- **DATA FOR THIS EXERCISE**
------

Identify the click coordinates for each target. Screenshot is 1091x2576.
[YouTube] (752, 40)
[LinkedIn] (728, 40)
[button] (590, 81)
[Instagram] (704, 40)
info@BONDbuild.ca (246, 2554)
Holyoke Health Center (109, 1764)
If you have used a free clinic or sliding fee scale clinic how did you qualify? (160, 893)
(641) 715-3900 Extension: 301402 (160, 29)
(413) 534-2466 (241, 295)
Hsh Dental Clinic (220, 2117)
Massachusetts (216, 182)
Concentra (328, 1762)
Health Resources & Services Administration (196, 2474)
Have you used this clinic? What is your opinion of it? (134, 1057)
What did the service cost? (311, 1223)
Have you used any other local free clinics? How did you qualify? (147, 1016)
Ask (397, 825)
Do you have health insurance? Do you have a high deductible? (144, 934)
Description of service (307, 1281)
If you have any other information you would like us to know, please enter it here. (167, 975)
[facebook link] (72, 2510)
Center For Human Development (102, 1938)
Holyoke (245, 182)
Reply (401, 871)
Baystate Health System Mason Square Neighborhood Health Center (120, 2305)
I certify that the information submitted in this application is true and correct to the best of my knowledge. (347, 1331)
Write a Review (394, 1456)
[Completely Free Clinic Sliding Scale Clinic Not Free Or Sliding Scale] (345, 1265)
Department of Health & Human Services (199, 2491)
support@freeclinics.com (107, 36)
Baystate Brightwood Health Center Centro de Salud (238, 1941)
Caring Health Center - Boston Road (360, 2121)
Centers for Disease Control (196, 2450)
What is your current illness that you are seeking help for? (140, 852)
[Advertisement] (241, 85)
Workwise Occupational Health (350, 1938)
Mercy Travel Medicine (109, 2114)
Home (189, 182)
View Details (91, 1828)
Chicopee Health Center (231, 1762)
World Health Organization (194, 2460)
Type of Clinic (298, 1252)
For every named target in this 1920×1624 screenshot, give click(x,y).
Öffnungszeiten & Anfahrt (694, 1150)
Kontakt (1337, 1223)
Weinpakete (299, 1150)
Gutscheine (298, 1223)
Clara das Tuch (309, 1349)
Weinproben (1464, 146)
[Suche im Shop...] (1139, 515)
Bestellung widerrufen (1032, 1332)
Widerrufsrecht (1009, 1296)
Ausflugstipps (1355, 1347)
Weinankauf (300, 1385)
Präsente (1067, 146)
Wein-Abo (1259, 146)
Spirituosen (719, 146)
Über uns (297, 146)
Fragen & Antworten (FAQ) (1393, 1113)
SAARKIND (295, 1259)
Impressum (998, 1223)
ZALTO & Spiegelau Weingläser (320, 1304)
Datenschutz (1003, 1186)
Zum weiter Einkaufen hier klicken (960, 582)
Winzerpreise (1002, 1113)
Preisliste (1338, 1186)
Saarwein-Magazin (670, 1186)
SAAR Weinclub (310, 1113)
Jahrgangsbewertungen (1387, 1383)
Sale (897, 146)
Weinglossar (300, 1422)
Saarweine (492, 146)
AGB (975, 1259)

------

- **DIRECTIONS FOR THIS TASK**
Restate word for word the lines of the data above, starting at the line containing "Department of Health" and ending at the line containing "Impressum (998, 1223)", both included, and nothing more.

- **REPLY**
Department of Health & Human Services (199, 2491)
support@freeclinics.com (107, 36)
Baystate Brightwood Health Center Centro de Salud (238, 1941)
Caring Health Center - Boston Road (360, 2121)
Centers for Disease Control (196, 2450)
What is your current illness that you are seeking help for? (140, 852)
[Advertisement] (241, 85)
Workwise Occupational Health (350, 1938)
Mercy Travel Medicine (109, 2114)
Home (189, 182)
View Details (91, 1828)
Chicopee Health Center (231, 1762)
World Health Organization (194, 2460)
Type of Clinic (298, 1252)
For every named target in this 1920×1624 screenshot, give click(x,y).
Öffnungszeiten & Anfahrt (694, 1150)
Kontakt (1337, 1223)
Weinpakete (299, 1150)
Gutscheine (298, 1223)
Clara das Tuch (309, 1349)
Weinproben (1464, 146)
[Suche im Shop...] (1139, 515)
Bestellung widerrufen (1032, 1332)
Widerrufsrecht (1009, 1296)
Ausflugstipps (1355, 1347)
Weinankauf (300, 1385)
Präsente (1067, 146)
Wein-Abo (1259, 146)
Spirituosen (719, 146)
Über uns (297, 146)
Fragen & Antworten (FAQ) (1393, 1113)
SAARKIND (295, 1259)
Impressum (998, 1223)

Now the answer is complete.